Winner: Packing Room Prize 1998

Kerrie Lester Self-portrait as a bridesmaid

152 x 211 cm

Kerrie Lester’s work has been hung in the Archibald Prize for the past ten consecutive years though this is her first self-portrait.

‘Painting a portrait is like being an actor,’ says Lester. ‘I take on that person’s personality. I have spent every Christmas for nine years living and breathing someone else’s life. But last year I had such a bad year that I couldn’t face another Christmas taking on someone else so I decided to paint myself.’

It is an idea she had been toying with for two or three years because, although she has come second on several occasions (the bridesmaid, as it were), she has yet to win the Archibald.

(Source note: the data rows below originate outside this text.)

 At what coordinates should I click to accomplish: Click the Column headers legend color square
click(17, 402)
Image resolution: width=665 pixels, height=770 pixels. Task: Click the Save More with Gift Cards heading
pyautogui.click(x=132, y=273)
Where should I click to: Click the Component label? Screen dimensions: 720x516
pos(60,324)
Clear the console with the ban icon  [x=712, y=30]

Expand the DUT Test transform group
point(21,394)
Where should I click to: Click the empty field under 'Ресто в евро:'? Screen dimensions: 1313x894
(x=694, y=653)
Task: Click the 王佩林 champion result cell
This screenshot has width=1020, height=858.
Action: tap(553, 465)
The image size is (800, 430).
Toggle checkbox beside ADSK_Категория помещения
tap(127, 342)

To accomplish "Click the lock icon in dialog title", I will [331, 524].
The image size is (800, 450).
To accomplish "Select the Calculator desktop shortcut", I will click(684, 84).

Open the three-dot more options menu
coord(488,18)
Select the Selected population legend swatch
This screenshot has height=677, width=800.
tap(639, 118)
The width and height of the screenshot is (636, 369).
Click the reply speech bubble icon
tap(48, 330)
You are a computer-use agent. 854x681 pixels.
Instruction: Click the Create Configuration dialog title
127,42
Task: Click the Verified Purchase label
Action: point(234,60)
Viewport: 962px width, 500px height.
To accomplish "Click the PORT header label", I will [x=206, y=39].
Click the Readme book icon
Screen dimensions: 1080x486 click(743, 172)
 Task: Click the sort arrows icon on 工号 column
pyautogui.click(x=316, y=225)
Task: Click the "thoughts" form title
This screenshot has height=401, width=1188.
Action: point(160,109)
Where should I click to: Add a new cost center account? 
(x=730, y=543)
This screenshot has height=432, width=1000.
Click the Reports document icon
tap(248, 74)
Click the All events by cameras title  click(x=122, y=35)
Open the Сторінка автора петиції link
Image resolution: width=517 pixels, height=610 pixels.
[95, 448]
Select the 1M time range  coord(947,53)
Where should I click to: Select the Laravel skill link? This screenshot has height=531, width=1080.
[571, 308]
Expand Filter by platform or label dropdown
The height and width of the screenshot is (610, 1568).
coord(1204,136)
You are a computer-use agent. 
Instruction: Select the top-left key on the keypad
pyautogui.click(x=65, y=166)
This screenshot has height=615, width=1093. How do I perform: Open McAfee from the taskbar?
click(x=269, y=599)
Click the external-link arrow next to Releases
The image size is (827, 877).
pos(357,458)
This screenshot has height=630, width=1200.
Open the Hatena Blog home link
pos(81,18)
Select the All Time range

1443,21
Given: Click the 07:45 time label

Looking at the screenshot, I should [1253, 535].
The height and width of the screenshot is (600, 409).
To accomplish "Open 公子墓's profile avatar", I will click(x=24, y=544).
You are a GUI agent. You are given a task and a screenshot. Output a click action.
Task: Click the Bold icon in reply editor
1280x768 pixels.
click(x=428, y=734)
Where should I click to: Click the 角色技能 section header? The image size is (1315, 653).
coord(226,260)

‘I wanted to paint a portrait that was full of life and movement, something that was a lot of fun and very relaxed,’ she says. Lester is pictured on the chair she uses in her studio; the empty stretcher suggesting it is time to move on to the next painting.

Lester describes painting herself as very weird. ‘I had to remove myself, forget about the face and concentrate on getting the portrait to work.’ Although she did find it a less stressful process, she admits she finds it slightly embarrassing. ‘I can’t look at it objectively.’

Born in Sydney in 1953, Kerrie Lester is a painter and installation artist. She studied at the National Art School from 1971 to 1974 and then at the Alexander Mackie College of Advanced Education in 1975. Since 1975 she has exhibited in numerous solo and group exhibitions including the Australians of the Year Exhibition at the National Portrait Gallery in Canberra in 1996, the Portia Geach Memorial Award on five occasions, the Wynne, the Sulman and, of course, the Archibald.

This portrait was awarded the Packing Room Prize for 1998.